EXERCISE INSTRUCTIONS.
Copy the following data verbatim, line by line.

---- DATA LISTING

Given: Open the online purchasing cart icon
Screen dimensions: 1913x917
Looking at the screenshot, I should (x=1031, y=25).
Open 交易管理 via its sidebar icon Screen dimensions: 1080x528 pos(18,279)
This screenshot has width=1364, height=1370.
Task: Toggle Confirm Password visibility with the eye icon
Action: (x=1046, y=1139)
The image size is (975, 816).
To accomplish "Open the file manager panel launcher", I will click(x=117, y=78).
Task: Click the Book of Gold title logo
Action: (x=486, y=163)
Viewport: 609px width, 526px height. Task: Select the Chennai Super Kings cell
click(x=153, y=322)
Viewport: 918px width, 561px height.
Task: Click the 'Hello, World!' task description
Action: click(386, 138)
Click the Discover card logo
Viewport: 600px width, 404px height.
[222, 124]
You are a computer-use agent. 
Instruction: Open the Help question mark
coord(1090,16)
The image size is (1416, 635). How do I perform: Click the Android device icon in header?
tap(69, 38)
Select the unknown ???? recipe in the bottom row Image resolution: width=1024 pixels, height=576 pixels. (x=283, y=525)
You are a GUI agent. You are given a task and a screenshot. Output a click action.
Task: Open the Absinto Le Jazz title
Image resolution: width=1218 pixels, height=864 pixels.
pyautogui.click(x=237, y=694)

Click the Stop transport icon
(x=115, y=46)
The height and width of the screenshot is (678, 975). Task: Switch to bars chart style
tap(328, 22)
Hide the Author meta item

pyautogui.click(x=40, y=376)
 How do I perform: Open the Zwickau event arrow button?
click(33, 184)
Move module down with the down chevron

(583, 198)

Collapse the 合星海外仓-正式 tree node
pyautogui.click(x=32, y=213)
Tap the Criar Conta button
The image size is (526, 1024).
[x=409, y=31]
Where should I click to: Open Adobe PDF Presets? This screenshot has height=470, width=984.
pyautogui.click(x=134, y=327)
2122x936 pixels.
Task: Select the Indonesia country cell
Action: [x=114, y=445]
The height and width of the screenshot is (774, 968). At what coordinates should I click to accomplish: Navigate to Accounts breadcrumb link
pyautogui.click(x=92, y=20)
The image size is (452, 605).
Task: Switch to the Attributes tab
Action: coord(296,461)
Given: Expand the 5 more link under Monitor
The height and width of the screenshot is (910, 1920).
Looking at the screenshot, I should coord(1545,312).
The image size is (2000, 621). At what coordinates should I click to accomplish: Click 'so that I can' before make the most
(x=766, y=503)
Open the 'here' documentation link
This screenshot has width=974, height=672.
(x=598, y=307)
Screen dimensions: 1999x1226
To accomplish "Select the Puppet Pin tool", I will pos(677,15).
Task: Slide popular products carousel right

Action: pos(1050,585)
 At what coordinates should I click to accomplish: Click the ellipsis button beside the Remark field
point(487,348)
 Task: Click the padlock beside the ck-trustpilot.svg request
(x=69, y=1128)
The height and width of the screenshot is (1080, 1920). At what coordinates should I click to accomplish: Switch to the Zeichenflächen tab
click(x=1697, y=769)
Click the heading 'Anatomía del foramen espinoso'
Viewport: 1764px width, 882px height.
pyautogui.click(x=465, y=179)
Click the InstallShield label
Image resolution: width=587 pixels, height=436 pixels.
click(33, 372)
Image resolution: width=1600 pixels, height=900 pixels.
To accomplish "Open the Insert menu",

--------

FINISHED TASK.
Given: Open the online purchasing cart icon
Screen dimensions: 1913x917
Looking at the screenshot, I should (x=1031, y=25).
Open 交易管理 via its sidebar icon Screen dimensions: 1080x528 pos(18,279)
This screenshot has width=1364, height=1370.
Task: Toggle Confirm Password visibility with the eye icon
Action: (x=1046, y=1139)
The image size is (975, 816).
To accomplish "Open the file manager panel launcher", I will click(x=117, y=78).
Task: Click the Book of Gold title logo
Action: (x=486, y=163)
Viewport: 609px width, 526px height. Task: Select the Chennai Super Kings cell
click(x=153, y=322)
Viewport: 918px width, 561px height.
Task: Click the 'Hello, World!' task description
Action: click(386, 138)
Click the Discover card logo
Viewport: 600px width, 404px height.
[222, 124]
You are a computer-use agent. 
Instruction: Open the Help question mark
coord(1090,16)
The image size is (1416, 635). How do I perform: Click the Android device icon in header?
tap(69, 38)
Select the unknown ???? recipe in the bottom row Image resolution: width=1024 pixels, height=576 pixels. (x=283, y=525)
You are a GUI agent. You are given a task and a screenshot. Output a click action.
Task: Open the Absinto Le Jazz title
Image resolution: width=1218 pixels, height=864 pixels.
pyautogui.click(x=237, y=694)

Click the Stop transport icon
(x=115, y=46)
The height and width of the screenshot is (678, 975). Task: Switch to bars chart style
tap(328, 22)
Hide the Author meta item

pyautogui.click(x=40, y=376)
 How do I perform: Open the Zwickau event arrow button?
click(33, 184)
Move module down with the down chevron

(583, 198)

Collapse the 合星海外仓-正式 tree node
pyautogui.click(x=32, y=213)
Tap the Criar Conta button
The image size is (526, 1024).
[x=409, y=31]
Where should I click to: Open Adobe PDF Presets? This screenshot has height=470, width=984.
pyautogui.click(x=134, y=327)
2122x936 pixels.
Task: Select the Indonesia country cell
Action: [x=114, y=445]
The height and width of the screenshot is (774, 968). At what coordinates should I click to accomplish: Navigate to Accounts breadcrumb link
pyautogui.click(x=92, y=20)
The image size is (452, 605).
Task: Switch to the Attributes tab
Action: coord(296,461)
Given: Expand the 5 more link under Monitor
The height and width of the screenshot is (910, 1920).
Looking at the screenshot, I should coord(1545,312).
The image size is (2000, 621). At what coordinates should I click to accomplish: Click 'so that I can' before make the most
(x=766, y=503)
Open the 'here' documentation link
This screenshot has width=974, height=672.
(x=598, y=307)
Screen dimensions: 1999x1226
To accomplish "Select the Puppet Pin tool", I will pos(677,15).
Task: Slide popular products carousel right

Action: pos(1050,585)
 At what coordinates should I click to accomplish: Click the ellipsis button beside the Remark field
point(487,348)
 Task: Click the padlock beside the ck-trustpilot.svg request
(x=69, y=1128)
The height and width of the screenshot is (1080, 1920). At what coordinates should I click to accomplish: Switch to the Zeichenflächen tab
click(x=1697, y=769)
Click the heading 'Anatomía del foramen espinoso'
Viewport: 1764px width, 882px height.
pyautogui.click(x=465, y=179)
Click the InstallShield label
Image resolution: width=587 pixels, height=436 pixels.
click(33, 372)
Image resolution: width=1600 pixels, height=900 pixels.
To accomplish "Open the Insert menu",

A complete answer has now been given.